Honnêtement, on envoie quelqu'un en Allemagne, qu'il parle allemand, ça va de soi; qu'il connaisse le milieu, c'est ce qu'on veut; qu'il puisse faire du démarchage, que ce soit une embauche ou autre... il fait quand même l'objet d'une enquête de sécurité. Et, quand tu fais l'objet d'une enquête de sécurité, or, normalement, on devrait dire: Est-ce qu'il y a quelque chose qui ne va pas? Et, s'il dit: Oui, je dois passer devant le DGE, Directeur général des élections, pour une faute qui m'est reprochée, j'ai le droit à l'innocence, j'ai le droit de me défendre... Mais, honnêtement, qu'est-ce qui pressait tant pour le nommer?

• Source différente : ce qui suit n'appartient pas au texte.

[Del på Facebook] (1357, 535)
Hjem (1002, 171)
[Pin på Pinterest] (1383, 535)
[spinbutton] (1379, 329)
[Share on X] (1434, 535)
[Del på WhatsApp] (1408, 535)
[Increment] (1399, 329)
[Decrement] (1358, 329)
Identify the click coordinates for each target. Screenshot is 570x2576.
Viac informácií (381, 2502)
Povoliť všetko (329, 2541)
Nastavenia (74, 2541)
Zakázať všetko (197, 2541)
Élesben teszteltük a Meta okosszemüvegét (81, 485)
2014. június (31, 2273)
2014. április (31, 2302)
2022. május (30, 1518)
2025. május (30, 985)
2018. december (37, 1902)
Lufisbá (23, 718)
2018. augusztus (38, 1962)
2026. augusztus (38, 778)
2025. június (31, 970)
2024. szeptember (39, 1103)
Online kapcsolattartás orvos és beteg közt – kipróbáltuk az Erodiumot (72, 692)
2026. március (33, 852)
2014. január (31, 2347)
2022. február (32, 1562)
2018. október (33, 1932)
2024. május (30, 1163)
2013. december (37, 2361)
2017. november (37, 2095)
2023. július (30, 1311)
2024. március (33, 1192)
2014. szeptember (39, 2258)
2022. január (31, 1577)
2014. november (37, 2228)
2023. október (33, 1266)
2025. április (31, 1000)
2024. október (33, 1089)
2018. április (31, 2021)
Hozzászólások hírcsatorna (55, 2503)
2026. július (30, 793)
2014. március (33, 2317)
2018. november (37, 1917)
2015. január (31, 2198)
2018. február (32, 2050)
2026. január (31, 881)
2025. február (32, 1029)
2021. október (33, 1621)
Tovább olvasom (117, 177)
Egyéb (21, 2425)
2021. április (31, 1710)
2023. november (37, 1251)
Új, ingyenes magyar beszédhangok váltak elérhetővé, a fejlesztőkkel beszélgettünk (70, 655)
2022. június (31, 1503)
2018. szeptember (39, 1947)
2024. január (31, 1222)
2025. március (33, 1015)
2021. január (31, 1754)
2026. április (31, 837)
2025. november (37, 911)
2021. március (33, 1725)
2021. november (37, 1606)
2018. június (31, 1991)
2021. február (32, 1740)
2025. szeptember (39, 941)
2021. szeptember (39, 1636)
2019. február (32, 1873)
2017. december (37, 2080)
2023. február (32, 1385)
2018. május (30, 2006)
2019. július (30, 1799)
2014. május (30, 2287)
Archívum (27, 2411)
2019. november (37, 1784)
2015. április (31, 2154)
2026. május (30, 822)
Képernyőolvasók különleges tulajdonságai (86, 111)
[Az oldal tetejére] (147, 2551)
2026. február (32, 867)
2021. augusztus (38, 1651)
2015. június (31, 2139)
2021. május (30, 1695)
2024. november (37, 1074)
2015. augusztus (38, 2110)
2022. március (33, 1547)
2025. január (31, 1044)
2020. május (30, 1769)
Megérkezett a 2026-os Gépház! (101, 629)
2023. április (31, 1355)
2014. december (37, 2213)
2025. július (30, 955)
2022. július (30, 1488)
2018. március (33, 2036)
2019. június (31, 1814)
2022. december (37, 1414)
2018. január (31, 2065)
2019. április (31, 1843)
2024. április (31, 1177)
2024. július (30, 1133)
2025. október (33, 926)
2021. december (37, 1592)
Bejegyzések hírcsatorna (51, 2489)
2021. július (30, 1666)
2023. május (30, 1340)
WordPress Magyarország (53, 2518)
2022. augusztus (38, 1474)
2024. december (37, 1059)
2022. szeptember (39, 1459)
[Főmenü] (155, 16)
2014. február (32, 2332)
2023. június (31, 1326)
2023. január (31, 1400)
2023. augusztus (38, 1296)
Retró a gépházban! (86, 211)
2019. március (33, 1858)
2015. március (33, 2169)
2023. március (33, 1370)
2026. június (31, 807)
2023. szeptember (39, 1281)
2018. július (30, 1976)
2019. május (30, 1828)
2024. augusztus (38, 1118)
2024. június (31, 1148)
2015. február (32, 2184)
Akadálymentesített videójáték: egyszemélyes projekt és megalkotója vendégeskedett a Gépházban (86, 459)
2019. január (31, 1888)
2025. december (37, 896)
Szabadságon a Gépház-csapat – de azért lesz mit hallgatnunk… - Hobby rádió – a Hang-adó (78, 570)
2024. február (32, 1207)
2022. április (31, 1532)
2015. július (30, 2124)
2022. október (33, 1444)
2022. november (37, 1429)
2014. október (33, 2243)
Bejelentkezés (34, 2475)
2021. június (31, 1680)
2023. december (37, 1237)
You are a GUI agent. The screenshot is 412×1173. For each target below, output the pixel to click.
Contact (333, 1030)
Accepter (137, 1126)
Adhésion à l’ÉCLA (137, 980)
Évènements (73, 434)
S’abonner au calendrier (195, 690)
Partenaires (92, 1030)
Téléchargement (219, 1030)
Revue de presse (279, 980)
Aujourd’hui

Qu'on lave sa réputation, qu'ils aient le temps de faire son procès. Si c'est sa compétence... n'est pas remise en cause, bien, ils le nommeront. Mais la ministre a dû même retarder son entrée en fonction le temps qu'il lave sa réputation. C'est ça, le point. Pour le reste, il devrait y avoir l'étanchéité parfaite. C'est ce qu'on voulait faire valoir ce soir, M. le Président. Je vous remercie de l'écoute que vous nous avez donnée et la participation du vice-premier ministre à cet effet.

Le Vice-Président (M. Cousineau): Merci, M. le député de Lotbinière-Frontenac. Alors, cette dernière intervention met fin au débat de fin de séance.

Ajournement

Compte tenu de l'heure, les travaux de l'Assemblée sont ajournés à mardi le 23 avril 2013 à 13 h 45. Bonne fin de semaine à tous et à toutes.